Je ne comprends pas l’idée de revenu universel. Je comprends qu’on dise : « Tous ces chômeurs et ces pauvres qui protestent, donnons-leur 750 euros par mois et qu’on en parle plus ! » et… enrichissons-nous tranquillement. Trump pourrait dire cela. J’entends aussi qu’on dise : « Donnons 750 euros à tous ces pauvres qui nous regardent. » Mère Teresa aurait pu dire cela. Ou qu’on dise : « La révolution collaborative va supprimer le travail, alors trouvons un autre revenu. » Mais qui le dit ? Où a-t-on jamais vu l’homme ne pas créer et inventer ? Non, ce projet est celui d’une défaite de la pensée. Il ne prolonge pas l’école pour tous, la pension de retraite, les allocations de chômage, ni la couverture maladie universelle. Non, il transpire la peur, la fin de l’homme inventif et créatif. Il a la grisaille du rond-de-cuir.

Aujourd’hui, 40 % des salariés s’occupent du corps des autres : éduquer, soigner, cultiver, divertir sont les grandes inventions du xxe siècle. Cet investissement gigantesque sur le corps a bouleversé l’équilibre de nos sociétés. Et nous avons su le financer ! La vie alors est plus longue, la productivité plus forte, l’art de vivre bien meilleur, l’érotisme considérable. La richesse a explosé alors même que nous travaillons moitié moins qu’il y a un siècle. 
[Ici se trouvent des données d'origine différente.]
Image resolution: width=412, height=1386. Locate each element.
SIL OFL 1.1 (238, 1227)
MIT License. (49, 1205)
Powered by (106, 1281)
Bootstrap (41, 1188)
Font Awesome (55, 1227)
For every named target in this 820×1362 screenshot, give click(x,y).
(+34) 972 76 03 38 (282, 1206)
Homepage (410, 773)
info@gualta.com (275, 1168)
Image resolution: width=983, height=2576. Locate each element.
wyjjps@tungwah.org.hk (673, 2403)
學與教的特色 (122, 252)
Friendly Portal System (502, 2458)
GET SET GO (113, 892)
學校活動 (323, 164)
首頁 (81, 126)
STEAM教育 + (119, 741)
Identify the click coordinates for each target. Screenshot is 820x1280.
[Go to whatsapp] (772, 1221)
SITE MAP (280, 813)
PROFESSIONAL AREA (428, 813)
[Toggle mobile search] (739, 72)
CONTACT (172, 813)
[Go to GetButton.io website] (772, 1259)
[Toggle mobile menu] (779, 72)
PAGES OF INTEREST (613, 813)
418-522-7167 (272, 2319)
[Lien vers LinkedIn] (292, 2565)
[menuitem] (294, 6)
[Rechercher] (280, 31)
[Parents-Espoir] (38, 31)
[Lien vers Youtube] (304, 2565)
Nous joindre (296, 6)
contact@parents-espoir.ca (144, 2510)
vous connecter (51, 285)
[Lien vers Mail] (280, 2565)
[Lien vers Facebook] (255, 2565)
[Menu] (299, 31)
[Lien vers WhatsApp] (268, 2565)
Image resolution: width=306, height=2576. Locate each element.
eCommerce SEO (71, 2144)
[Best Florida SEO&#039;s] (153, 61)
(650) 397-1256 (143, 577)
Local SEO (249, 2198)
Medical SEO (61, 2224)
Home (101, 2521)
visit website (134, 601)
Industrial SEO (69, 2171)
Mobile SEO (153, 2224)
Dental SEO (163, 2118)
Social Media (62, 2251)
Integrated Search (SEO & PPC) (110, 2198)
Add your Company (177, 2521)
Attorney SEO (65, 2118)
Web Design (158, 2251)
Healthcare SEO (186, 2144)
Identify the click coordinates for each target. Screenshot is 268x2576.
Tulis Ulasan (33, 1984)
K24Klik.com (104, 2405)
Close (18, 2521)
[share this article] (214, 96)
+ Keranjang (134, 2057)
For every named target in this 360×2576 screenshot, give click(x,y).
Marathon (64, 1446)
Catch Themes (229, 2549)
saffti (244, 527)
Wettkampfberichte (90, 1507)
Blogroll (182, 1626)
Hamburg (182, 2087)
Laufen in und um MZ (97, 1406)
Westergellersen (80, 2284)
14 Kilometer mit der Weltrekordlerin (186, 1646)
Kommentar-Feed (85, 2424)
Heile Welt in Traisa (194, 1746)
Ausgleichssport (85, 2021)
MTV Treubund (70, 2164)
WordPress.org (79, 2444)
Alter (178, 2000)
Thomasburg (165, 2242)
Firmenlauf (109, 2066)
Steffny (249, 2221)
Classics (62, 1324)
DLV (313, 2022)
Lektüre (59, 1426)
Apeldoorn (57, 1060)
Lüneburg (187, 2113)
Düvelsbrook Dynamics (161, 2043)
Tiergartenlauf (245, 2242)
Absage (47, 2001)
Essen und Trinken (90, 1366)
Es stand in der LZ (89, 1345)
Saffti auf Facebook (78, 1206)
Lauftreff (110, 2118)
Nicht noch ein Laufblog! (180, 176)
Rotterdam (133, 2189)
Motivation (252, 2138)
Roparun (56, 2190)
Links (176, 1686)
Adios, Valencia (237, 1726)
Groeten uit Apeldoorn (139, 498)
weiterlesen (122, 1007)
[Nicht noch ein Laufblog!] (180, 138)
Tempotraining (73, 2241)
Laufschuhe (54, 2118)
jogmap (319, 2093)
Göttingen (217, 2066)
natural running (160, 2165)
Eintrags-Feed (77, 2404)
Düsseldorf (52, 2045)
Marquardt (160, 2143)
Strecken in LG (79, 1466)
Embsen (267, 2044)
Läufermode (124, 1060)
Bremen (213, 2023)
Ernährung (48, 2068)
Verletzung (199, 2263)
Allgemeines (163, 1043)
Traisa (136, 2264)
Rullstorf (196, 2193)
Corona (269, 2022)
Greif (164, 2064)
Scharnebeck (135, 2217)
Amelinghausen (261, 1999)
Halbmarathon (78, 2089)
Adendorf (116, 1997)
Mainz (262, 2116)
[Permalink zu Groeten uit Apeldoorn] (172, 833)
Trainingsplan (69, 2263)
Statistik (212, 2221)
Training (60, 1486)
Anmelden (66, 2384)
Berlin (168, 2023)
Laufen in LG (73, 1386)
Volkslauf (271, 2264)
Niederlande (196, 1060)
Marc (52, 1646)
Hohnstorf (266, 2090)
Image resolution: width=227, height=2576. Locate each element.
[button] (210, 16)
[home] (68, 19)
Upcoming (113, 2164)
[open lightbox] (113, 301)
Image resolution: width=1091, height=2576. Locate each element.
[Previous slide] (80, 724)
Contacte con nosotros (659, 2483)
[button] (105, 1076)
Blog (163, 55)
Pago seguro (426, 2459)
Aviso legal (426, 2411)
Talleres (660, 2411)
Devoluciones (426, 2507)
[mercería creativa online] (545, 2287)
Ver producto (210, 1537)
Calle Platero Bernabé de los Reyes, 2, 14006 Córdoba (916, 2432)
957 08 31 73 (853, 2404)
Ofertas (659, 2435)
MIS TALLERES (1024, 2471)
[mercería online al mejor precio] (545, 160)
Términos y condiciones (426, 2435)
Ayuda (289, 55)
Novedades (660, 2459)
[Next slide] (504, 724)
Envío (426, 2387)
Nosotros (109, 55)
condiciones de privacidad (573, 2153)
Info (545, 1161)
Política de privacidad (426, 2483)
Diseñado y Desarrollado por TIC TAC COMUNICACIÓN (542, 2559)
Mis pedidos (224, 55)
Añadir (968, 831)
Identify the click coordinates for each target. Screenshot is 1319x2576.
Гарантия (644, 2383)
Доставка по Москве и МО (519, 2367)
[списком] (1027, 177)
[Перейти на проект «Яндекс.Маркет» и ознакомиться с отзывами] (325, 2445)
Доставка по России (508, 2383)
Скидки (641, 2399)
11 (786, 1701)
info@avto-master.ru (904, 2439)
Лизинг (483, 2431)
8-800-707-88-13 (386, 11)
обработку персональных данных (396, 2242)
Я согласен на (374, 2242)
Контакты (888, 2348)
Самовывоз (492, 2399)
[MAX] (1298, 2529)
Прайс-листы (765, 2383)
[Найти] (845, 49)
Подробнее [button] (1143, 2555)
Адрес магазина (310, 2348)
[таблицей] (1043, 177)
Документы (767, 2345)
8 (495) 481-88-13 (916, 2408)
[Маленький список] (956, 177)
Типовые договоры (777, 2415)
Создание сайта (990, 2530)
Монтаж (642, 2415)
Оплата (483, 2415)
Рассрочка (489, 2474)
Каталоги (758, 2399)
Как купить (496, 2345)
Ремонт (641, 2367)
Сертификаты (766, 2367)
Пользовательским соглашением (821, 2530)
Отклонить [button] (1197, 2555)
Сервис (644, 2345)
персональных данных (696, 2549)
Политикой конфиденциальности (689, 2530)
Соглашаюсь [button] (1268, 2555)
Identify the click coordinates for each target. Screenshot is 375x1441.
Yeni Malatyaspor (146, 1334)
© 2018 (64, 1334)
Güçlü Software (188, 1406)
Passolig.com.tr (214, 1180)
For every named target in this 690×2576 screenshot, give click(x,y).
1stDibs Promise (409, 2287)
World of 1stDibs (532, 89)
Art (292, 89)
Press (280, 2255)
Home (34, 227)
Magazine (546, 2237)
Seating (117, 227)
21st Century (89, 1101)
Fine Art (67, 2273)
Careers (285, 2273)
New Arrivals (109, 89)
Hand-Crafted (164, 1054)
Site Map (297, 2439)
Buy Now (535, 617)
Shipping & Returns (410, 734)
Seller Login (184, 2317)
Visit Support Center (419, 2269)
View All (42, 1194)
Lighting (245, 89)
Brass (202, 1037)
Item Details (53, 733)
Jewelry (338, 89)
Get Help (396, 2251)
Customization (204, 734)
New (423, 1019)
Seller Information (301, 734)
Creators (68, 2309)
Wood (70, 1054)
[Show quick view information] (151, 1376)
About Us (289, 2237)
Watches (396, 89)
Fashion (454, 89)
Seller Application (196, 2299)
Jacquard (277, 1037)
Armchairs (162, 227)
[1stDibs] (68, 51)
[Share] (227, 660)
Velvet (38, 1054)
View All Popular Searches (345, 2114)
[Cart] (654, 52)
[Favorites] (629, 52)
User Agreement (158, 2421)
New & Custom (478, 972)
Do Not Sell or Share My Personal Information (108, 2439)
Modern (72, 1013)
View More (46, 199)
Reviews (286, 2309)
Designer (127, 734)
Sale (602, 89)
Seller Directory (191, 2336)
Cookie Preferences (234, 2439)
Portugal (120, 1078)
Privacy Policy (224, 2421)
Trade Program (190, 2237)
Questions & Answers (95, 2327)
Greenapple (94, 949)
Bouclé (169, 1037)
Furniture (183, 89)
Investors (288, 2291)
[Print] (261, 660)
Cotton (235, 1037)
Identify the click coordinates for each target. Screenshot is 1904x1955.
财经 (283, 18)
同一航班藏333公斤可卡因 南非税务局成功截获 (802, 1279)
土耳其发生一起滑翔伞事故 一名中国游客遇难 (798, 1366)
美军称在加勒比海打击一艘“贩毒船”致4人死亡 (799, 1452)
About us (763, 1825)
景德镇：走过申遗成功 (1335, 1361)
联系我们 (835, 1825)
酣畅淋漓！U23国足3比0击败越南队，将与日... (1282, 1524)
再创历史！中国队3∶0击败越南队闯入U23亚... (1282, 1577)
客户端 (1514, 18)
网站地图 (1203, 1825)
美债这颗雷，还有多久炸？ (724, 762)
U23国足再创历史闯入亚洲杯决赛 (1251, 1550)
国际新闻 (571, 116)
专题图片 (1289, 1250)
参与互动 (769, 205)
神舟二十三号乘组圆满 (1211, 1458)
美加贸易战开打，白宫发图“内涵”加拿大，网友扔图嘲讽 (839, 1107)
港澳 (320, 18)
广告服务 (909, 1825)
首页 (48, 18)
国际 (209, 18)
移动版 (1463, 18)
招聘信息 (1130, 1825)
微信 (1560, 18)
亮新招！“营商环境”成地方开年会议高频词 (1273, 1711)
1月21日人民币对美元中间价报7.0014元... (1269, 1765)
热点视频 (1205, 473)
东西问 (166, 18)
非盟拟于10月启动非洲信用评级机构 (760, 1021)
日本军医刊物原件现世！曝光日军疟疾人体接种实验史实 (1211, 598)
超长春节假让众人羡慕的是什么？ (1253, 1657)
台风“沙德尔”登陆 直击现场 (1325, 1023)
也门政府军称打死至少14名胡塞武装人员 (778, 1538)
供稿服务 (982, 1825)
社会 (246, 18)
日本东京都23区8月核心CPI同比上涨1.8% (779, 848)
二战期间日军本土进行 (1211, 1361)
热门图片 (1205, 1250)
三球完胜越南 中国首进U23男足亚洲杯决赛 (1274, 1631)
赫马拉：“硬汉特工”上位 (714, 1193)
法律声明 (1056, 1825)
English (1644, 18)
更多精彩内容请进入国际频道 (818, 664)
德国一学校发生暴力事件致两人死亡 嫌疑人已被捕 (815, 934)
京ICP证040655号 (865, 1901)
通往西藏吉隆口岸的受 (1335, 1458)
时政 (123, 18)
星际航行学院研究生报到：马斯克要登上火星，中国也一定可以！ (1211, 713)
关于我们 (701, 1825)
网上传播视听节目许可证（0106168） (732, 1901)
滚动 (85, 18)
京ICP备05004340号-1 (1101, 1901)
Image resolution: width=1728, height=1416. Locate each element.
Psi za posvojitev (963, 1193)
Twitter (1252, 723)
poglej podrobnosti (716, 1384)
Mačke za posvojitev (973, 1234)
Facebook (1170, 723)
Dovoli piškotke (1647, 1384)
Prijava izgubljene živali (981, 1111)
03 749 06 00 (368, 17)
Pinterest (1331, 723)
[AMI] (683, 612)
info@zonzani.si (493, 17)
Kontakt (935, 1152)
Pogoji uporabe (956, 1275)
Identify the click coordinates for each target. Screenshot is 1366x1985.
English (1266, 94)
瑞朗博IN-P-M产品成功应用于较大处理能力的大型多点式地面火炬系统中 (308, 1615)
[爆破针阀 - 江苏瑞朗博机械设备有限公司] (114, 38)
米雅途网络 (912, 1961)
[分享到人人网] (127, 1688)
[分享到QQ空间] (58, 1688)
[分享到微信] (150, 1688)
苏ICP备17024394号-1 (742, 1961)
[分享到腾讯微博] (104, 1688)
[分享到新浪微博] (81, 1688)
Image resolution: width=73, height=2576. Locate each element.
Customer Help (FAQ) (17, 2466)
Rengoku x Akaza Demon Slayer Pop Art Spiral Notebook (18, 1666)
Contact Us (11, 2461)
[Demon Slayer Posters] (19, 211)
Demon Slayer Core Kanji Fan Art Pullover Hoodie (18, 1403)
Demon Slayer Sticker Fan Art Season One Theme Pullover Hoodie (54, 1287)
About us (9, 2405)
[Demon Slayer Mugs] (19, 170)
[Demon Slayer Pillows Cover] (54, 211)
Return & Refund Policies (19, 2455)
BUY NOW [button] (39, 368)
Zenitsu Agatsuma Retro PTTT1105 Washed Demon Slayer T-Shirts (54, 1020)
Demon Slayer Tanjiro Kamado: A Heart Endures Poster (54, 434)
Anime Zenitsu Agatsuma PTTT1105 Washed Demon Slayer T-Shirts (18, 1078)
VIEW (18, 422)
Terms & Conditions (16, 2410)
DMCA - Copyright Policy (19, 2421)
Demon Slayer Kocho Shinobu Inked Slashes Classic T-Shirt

Aujourd’hui, la nouvelle révolution technologique – numérique, collaborative et robotique – demande à nouveau un investissement massif sur les corps. Prise en charge de la toute petite enfance, études plus longues pour tous, formation continue tout au long de la vie et soin aux anciens sont devant nous les eldorados à découvrir pour recréer du lien social et orienter la production de richesse vers plus d’intelligence et d’écologie.

Contrairement à ce qu’essaient de nous vendre chaque jour les industriels, ce n’est pas l’objet mais le corps qui est au cœur de la richesse du monde moderne. La production des objets occupe moitié moins d’hommes que l’épanouissement des corps. Et, de plus en plus, nous aimons les objets réutilisés, d’occasion, partagés. Je me demande, quand je suis grognon, si le revenu universel n’est pas une idée issue d’une classe politique… qui n’a jamais travaillé.